» **Directions**: Render this sentence from the bill text below in Spanish: "This act shall take effect on the sixtieth day after it shall have become a law and shall apply to all policies and contracts issued, renewed, modified, altered or amended on or after such date."

» **Source text**:
S 4. Subdivision 1 of section 4408 of the public health law is amended
by adding a new paragraph (s) to read as follows:
(S) WHERE APPLICABLE, IF THE CONTRACT INCLUDES OUT OF NETWORK COVERAGE
APPROVED BY THE SUPERINTENDENT PURSUANT TO SECTION THIRTY-TWO HUNDRED
FORTY OF THE INSURANCE LAW, A DESCRIPTION OF THE METHODOLOGY FOR REIM-
BURSING OUT-OF-PLAN HEALTH CARE SERVICES WHICH SHALL BE SET FORTH AS THE
PERCENTAGE OF THE USUAL AND CUSTOMARY COSTS OF OUT-OF-NETWORK HEALTH
CARE SERVICES THE CONTRACT WILL COVER. INCLUDED WITHIN THIS DESCRIPTION
SHALL BE EXAMPLES OF ANTICIPATED OUT OF POCKET COSTS FOR FREQUENTLY
BILLED OUT-OF-PLAN HEALTH CARE SERVICES PROVIDED BY VARIOUS HEALTH CARE
PROVIDER SPECIALISTS. FOR THE PURPOSES OF THIS PARAGRAPH, "USUAL AND
CUSTOMARY COSTS OF OUT-OF-NETWORK HEALTH CARE SERVICES" SHALL MEAN THE
EIGHTIETH PERCENTILE OF THE ACTUAL CHARGES FOR A HEALTH CARE SERVICE
PERFORMED BY AN OUT-OF-PLAN HEALTH CARE PROVIDER IN THE SAME OR SIMILAR
SPECIALTY, AND PROVIDED IN THE SAME ZIP CODE OR WITHIN THE SAME
GEOGRAPHICAL AREA DEFINED BY LOCALITIES WITH THE SAME FIRST THREE ZIP
CODE DIGITS, AS REPORTED IN THE BENCHMARKING DATABASE MAINTAINED BY A
NONPROFIT ORGANIZATION WITHOUT AFFILIATION WITH AN ORGANIZATION CERTI-
FIED UNDER THIS ARTICLE OR AN INSURER OR CORPORATION LICENSED UNDER THE
INSURANCE LAW, CREATED AS A RESULT OF SETTLEMENTS ENTERED INTO DURING
THE YEAR TWO THOUSAND NINE BETWEEN THE DEPARTMENT OF LAW AND INDIVIDUAL
HEALTH INSURANCE ORGANIZATIONS.
S 5. This act shall take effect on the sixtieth day after it shall
have become a law and shall apply to all policies and contracts issued,
renewed, modified, altered or amended on or after such date.

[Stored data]
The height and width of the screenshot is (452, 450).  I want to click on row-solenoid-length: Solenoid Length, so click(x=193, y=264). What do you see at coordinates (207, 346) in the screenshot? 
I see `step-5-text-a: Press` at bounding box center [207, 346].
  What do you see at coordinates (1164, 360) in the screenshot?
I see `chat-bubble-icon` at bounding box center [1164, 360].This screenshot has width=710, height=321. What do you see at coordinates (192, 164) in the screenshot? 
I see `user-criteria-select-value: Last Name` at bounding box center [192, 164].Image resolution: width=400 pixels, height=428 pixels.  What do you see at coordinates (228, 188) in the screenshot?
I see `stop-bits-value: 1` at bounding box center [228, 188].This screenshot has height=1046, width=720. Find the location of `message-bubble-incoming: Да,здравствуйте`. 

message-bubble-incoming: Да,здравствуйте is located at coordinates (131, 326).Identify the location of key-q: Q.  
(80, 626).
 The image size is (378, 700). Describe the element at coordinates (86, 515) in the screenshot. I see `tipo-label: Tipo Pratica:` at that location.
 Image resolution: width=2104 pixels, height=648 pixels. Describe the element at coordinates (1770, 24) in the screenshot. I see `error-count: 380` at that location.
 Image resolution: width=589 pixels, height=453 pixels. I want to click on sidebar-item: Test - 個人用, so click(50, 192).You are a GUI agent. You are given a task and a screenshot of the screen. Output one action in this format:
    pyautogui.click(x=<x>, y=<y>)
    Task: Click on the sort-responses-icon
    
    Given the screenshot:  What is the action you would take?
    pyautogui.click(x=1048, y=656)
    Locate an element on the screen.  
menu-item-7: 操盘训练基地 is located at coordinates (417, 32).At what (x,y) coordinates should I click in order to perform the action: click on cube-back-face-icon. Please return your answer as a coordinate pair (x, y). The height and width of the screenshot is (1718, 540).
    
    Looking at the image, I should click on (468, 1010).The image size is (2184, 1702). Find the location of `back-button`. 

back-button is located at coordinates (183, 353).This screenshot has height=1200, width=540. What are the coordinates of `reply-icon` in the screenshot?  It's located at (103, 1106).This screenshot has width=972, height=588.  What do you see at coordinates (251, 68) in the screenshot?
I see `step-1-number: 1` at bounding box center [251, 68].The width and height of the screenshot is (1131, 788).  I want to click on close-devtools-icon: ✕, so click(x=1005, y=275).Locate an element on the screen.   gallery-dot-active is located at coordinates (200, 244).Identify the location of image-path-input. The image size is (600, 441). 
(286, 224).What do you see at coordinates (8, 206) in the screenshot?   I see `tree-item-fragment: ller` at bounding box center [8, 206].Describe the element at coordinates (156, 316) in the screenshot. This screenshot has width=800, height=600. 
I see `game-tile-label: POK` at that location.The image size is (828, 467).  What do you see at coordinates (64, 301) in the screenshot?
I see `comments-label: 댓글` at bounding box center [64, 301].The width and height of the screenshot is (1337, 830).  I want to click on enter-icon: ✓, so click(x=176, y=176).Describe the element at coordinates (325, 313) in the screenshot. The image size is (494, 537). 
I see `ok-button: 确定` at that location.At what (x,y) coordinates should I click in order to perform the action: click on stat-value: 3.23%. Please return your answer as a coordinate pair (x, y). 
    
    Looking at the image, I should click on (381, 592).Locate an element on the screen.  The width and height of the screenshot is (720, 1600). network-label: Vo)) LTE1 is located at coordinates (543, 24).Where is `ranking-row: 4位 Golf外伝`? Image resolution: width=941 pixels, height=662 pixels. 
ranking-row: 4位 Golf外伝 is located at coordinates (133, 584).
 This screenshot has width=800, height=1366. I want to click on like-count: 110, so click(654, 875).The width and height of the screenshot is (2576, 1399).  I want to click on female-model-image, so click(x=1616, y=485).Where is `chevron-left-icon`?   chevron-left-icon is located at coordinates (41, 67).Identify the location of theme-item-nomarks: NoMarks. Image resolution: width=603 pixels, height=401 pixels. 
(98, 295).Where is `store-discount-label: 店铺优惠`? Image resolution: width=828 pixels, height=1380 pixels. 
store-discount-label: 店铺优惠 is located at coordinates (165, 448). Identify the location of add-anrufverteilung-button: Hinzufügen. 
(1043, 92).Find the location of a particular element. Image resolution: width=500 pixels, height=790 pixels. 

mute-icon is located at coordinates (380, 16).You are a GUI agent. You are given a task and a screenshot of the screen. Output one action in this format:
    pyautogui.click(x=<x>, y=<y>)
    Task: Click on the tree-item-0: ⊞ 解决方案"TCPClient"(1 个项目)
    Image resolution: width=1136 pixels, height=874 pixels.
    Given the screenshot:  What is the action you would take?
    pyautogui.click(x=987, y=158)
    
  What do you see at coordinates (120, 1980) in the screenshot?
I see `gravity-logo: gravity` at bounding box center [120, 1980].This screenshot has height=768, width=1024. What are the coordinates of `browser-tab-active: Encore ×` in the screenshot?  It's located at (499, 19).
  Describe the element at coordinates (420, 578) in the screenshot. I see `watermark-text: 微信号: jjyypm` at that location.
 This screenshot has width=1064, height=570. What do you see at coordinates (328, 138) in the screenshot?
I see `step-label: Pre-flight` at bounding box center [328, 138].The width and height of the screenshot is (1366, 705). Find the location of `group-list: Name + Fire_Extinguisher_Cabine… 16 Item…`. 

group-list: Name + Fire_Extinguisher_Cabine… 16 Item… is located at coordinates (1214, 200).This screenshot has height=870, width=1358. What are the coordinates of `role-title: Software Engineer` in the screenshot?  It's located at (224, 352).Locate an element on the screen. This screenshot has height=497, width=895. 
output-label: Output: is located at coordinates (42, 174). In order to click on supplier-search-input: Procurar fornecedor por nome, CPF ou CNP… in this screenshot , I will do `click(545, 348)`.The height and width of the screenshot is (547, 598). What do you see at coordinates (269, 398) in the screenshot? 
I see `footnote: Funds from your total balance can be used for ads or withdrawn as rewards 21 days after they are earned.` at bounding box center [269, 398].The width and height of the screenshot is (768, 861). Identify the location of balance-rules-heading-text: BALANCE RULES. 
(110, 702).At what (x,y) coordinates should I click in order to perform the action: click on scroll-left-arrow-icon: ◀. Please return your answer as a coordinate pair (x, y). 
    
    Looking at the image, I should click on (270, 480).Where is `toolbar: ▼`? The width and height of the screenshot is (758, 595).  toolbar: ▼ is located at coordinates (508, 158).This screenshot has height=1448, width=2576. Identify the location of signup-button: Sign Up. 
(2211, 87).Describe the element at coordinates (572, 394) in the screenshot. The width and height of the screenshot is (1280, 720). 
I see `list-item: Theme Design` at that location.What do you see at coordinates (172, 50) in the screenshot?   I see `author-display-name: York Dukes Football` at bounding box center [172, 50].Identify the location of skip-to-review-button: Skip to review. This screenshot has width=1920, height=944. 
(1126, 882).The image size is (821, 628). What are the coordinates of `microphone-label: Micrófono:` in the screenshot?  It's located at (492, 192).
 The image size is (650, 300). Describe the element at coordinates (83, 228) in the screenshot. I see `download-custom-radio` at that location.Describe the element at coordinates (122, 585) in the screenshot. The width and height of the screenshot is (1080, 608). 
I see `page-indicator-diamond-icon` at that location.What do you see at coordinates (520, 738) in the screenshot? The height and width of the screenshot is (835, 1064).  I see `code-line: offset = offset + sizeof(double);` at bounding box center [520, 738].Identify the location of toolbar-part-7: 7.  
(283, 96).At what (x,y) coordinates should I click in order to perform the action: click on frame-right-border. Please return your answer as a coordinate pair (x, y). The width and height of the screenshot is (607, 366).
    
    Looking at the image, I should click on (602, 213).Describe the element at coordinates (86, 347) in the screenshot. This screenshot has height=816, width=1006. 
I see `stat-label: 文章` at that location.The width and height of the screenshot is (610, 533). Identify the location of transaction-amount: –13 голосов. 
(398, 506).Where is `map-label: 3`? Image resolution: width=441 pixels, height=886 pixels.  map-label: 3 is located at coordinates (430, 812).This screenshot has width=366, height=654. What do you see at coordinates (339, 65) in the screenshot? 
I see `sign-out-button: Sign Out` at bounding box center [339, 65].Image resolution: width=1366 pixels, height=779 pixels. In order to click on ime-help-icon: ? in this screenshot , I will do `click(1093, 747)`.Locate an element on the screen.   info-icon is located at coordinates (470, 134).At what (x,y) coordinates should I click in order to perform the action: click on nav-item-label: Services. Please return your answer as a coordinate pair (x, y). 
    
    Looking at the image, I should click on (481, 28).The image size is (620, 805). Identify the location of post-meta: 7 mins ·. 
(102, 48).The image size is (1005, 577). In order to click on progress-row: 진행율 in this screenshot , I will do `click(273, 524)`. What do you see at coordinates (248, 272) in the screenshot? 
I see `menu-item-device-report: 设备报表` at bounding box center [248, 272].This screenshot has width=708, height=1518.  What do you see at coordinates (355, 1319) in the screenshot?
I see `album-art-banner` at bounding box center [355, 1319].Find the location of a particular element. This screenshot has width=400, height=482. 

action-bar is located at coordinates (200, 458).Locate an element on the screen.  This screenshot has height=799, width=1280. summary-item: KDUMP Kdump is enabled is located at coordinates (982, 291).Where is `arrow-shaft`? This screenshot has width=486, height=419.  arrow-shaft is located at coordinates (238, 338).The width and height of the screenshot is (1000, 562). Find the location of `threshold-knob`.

» **Written answer**: Esta ley entrará en vigor el sexagésimo día después de haberse convertido en ley y se aplicará a todas las pólizas y contratos emitidos, renovados, modificados, alterados o enmendados en esa fecha o con posterioridad a ella.